■ **REQUIRED ACTION**
Once the pictures are set aside, transcribe each line of the data exactly.

■ **MATERIAL FOR THIS TASK**
>>>>>

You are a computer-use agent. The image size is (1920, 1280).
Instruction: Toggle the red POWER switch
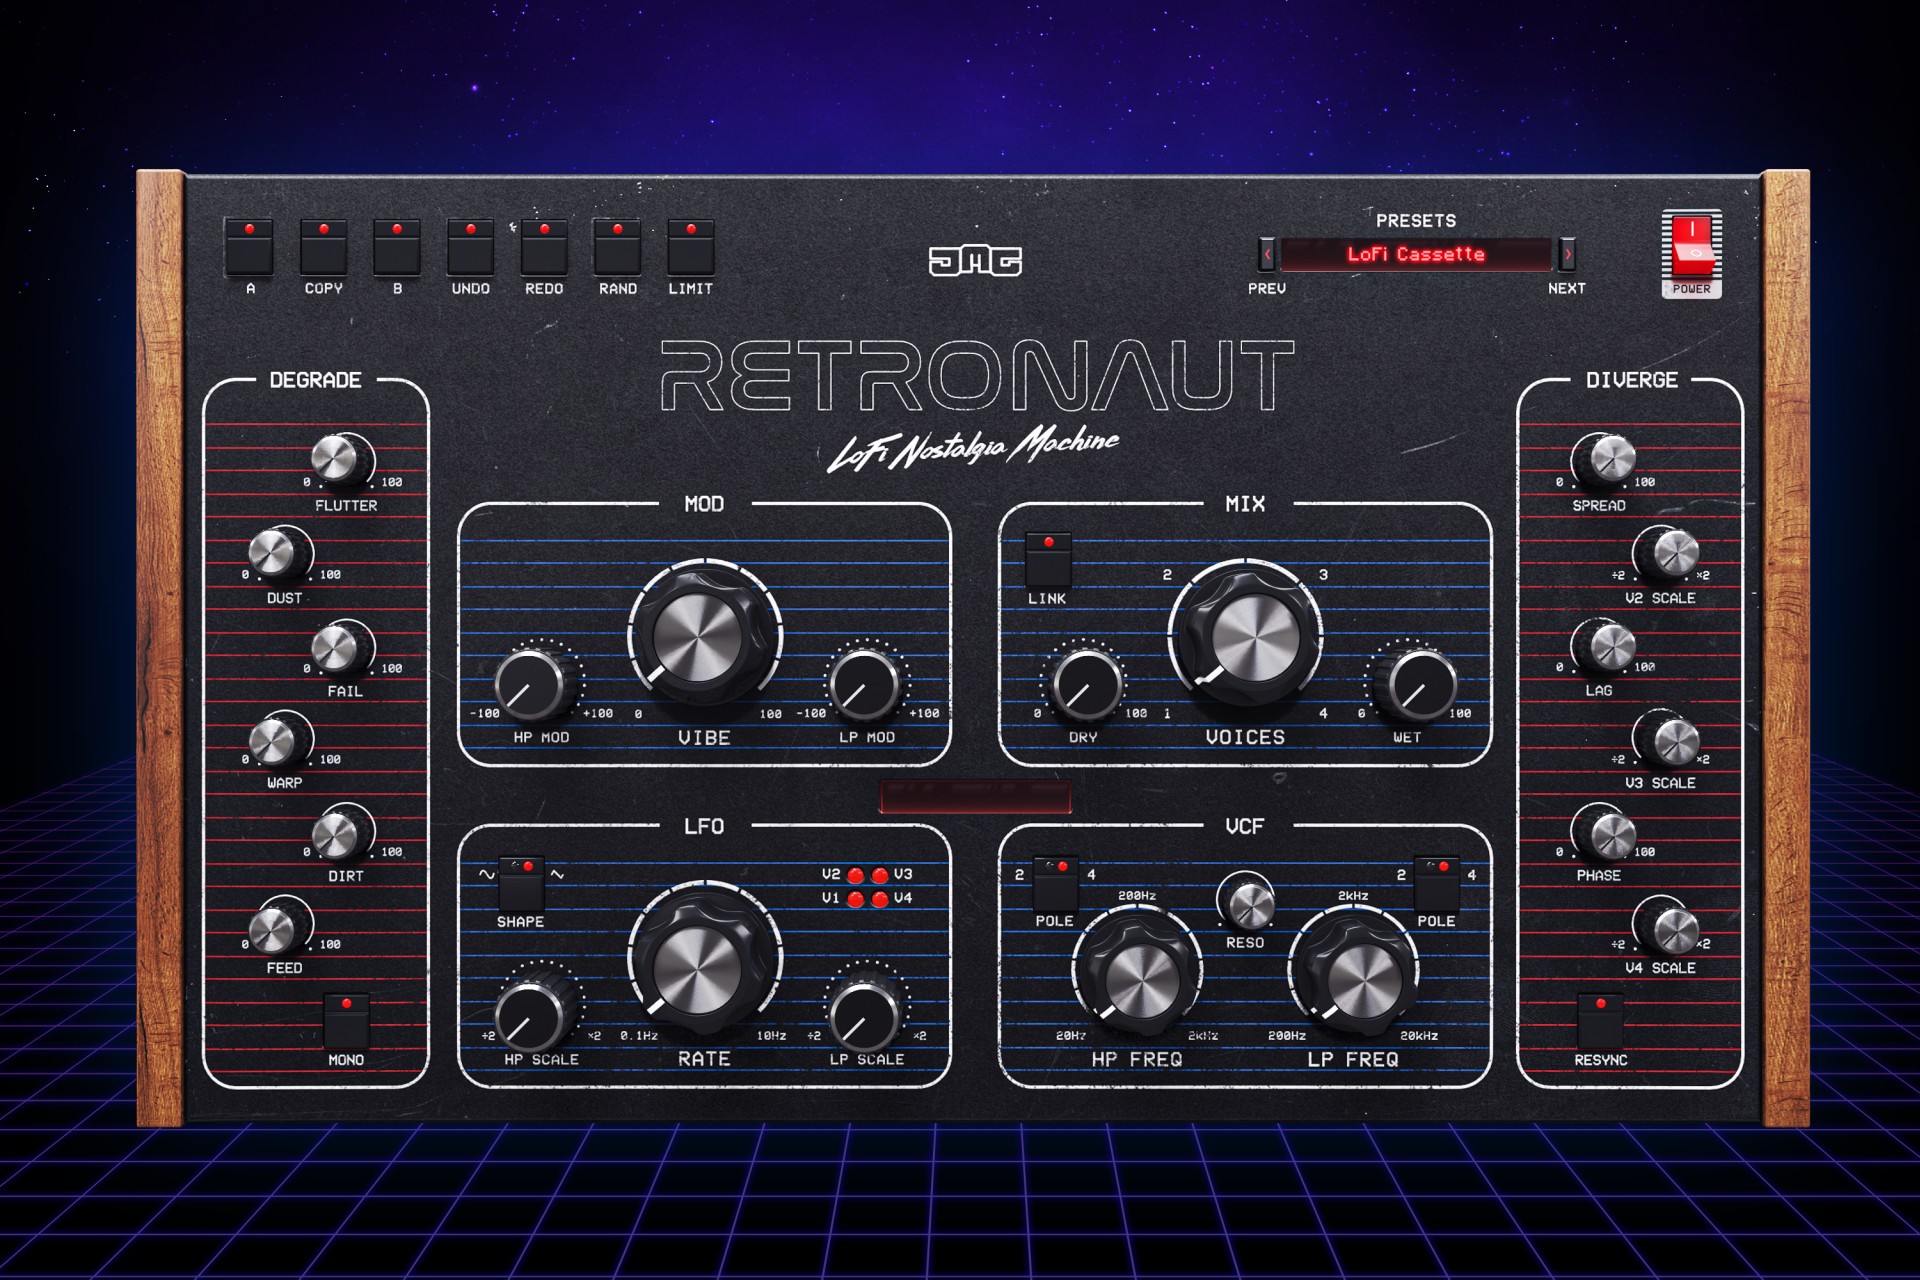click(1691, 247)
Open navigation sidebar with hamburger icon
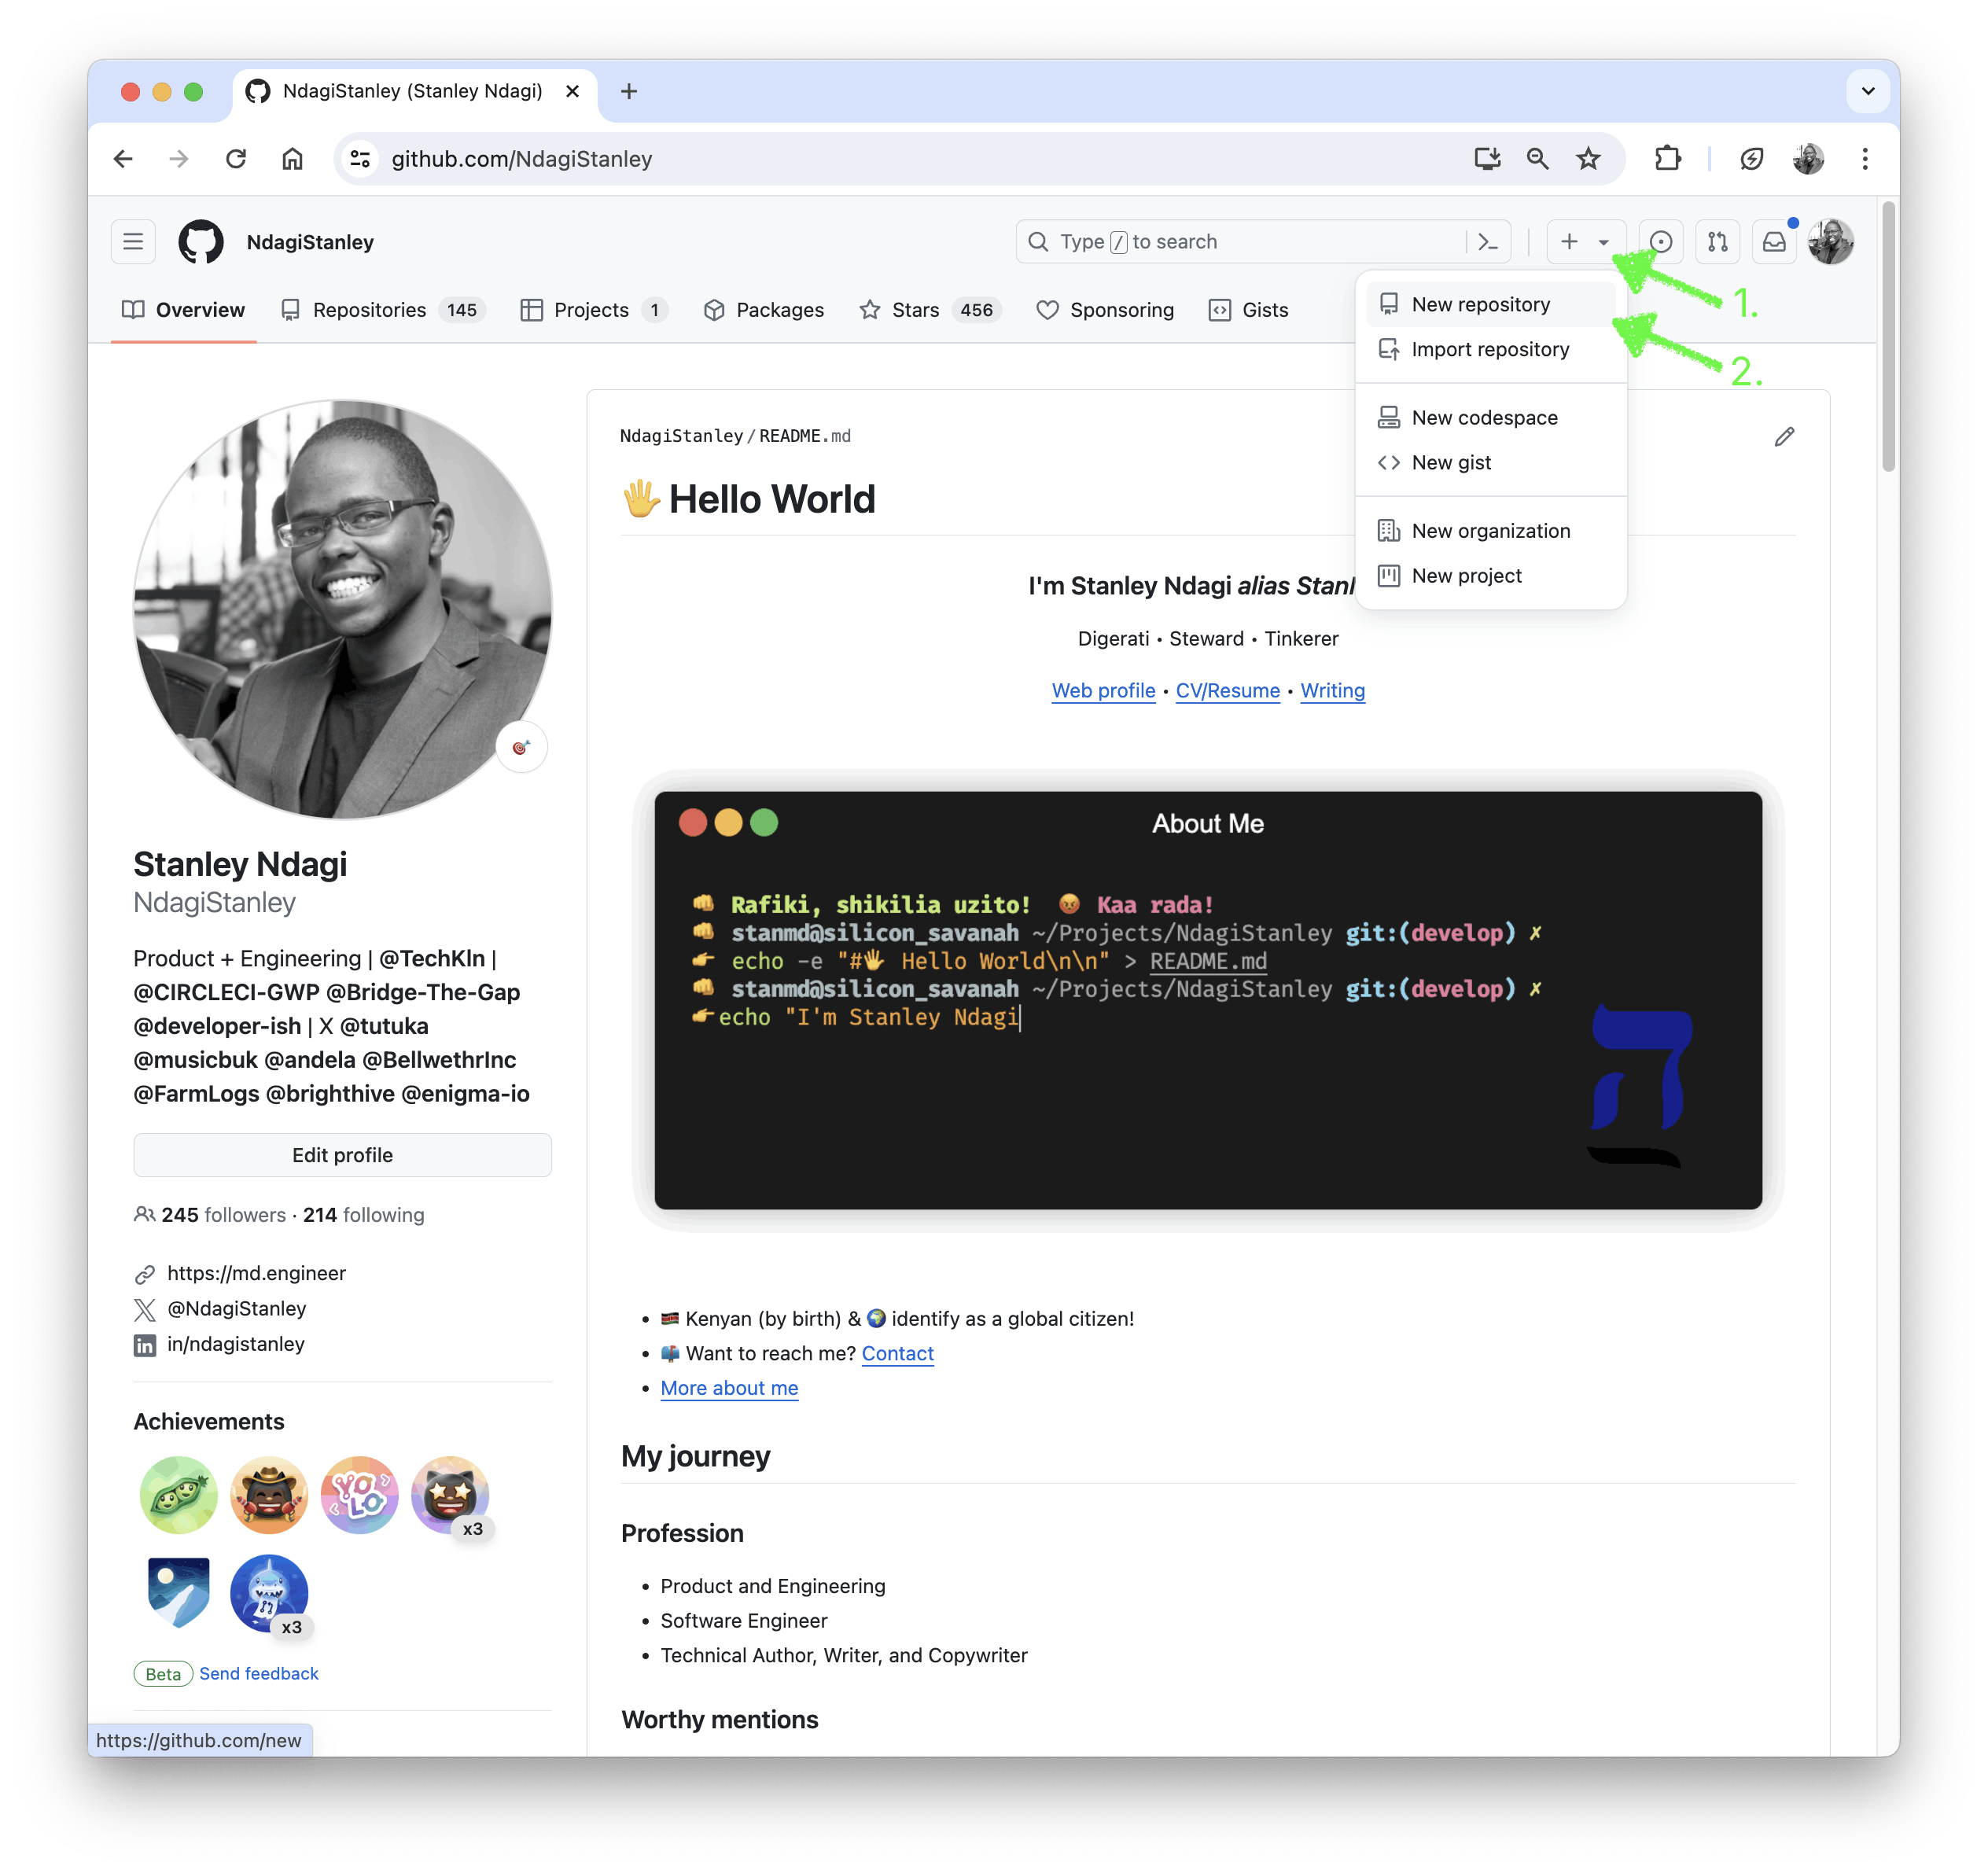This screenshot has height=1873, width=1988. (x=133, y=241)
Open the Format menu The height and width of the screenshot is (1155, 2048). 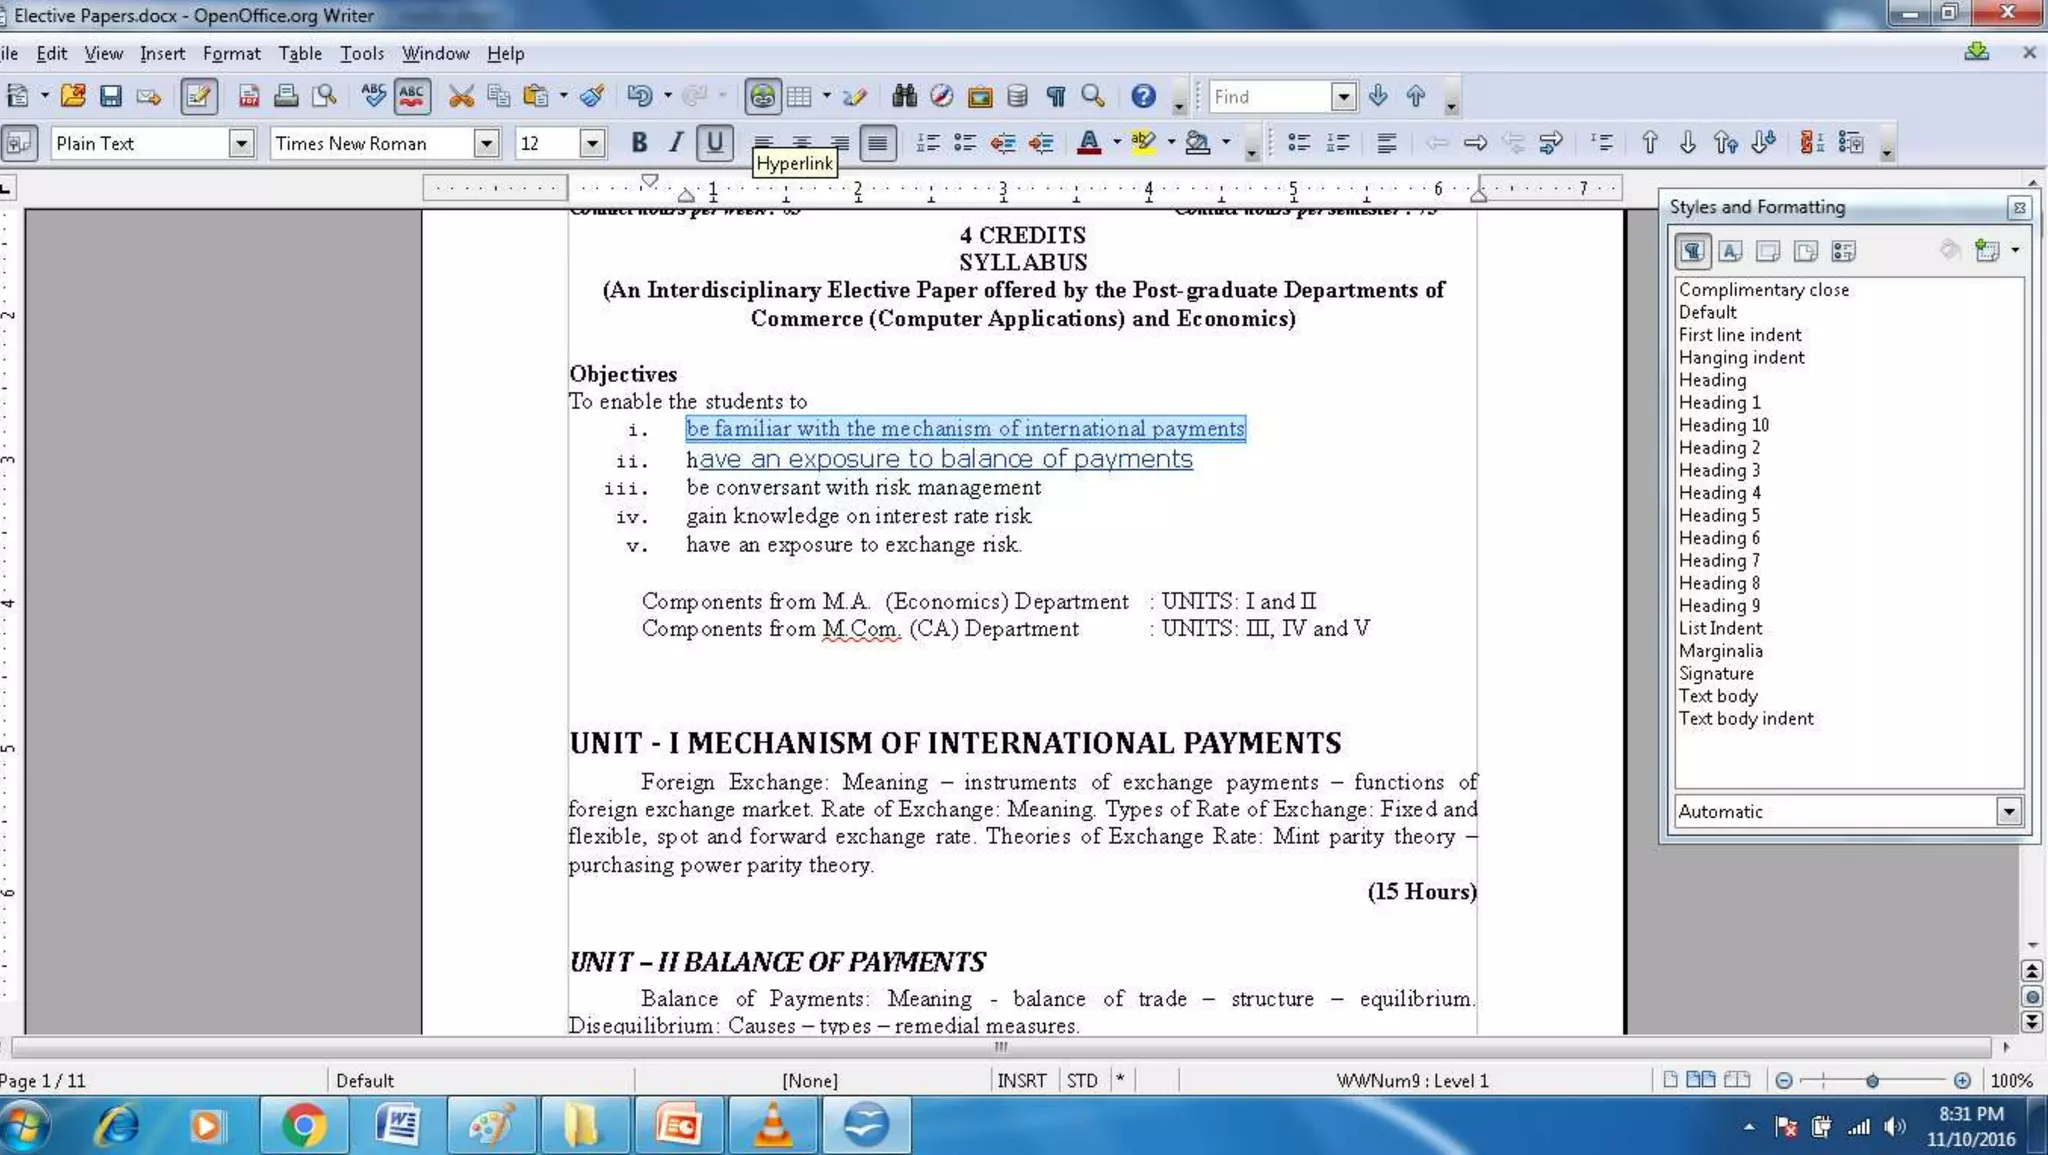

<<<<<

■ **TASK SOLUTION**
You are a computer-use agent. The image size is (1920, 1280).
Instruction: Toggle the red POWER switch
click(1691, 247)
Open navigation sidebar with hamburger icon
This screenshot has height=1873, width=1988. (x=133, y=241)
Open the Format menu The height and width of the screenshot is (1155, 2048). 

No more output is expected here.